# INPUT DATA:

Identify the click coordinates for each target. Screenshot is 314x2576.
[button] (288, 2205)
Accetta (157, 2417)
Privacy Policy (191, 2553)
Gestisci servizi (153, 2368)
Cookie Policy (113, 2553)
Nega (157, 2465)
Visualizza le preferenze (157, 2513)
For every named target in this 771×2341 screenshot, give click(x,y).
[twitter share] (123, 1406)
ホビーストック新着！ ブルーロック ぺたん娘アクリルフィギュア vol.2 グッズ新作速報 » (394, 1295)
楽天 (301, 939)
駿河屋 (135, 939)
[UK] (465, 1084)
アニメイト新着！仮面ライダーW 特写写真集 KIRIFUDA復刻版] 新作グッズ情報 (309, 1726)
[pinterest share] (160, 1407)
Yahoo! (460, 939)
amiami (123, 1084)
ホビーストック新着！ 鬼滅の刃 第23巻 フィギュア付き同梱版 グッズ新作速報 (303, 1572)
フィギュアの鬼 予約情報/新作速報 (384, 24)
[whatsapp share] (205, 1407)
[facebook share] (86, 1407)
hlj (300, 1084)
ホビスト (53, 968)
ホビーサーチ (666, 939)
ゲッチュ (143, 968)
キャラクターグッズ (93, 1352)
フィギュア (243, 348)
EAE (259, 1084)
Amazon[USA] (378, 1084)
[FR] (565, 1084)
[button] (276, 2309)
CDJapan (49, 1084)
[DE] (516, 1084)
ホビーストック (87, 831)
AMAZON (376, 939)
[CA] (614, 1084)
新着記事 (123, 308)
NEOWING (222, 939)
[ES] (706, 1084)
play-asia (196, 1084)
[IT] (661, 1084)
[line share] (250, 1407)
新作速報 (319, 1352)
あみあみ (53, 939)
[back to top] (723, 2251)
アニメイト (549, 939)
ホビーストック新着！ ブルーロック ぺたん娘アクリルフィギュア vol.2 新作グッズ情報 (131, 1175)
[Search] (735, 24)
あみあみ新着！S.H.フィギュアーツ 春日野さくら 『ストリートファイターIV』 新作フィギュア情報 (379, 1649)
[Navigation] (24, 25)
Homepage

# EXERCISE INSTRUCTIONS:
Retype every line above with nothing changed.

# SOLUTION TO THIS TASK:
Identify the click coordinates for each target. Screenshot is 314x2576.
[button] (288, 2205)
Accetta (157, 2417)
Privacy Policy (191, 2553)
Gestisci servizi (153, 2368)
Cookie Policy (113, 2553)
Nega (157, 2465)
Visualizza le preferenze (157, 2513)
For every named target in this 771×2341 screenshot, give click(x,y).
[twitter share] (123, 1406)
ホビーストック新着！ ブルーロック ぺたん娘アクリルフィギュア vol.2 グッズ新作速報 » (394, 1295)
楽天 (301, 939)
駿河屋 (135, 939)
[UK] (465, 1084)
アニメイト新着！仮面ライダーW 特写写真集 KIRIFUDA復刻版] 新作グッズ情報 (309, 1726)
[pinterest share] (160, 1407)
Yahoo! (460, 939)
amiami (123, 1084)
ホビーストック新着！ 鬼滅の刃 第23巻 フィギュア付き同梱版 グッズ新作速報 (303, 1572)
フィギュアの鬼 予約情報/新作速報 (384, 24)
[whatsapp share] (205, 1407)
[facebook share] (86, 1407)
hlj (300, 1084)
ホビスト (53, 968)
ホビーサーチ (666, 939)
ゲッチュ (143, 968)
キャラクターグッズ (93, 1352)
フィギュア (243, 348)
EAE (259, 1084)
Amazon[USA] (378, 1084)
[FR] (565, 1084)
[button] (276, 2309)
CDJapan (49, 1084)
[DE] (516, 1084)
ホビーストック (87, 831)
AMAZON (376, 939)
[CA] (614, 1084)
新着記事 (123, 308)
NEOWING (222, 939)
[ES] (706, 1084)
play-asia (196, 1084)
[IT] (661, 1084)
[line share] (250, 1407)
新作速報 (319, 1352)
あみあみ (53, 939)
[back to top] (723, 2251)
アニメイト (549, 939)
ホビーストック新着！ ブルーロック ぺたん娘アクリルフィギュア vol.2 新作グッズ情報 (131, 1175)
[Search] (735, 24)
あみあみ新着！S.H.フィギュアーツ 春日野さくら 『ストリートファイターIV』 新作フィギュア情報 (379, 1649)
[Navigation] (24, 25)
Homepage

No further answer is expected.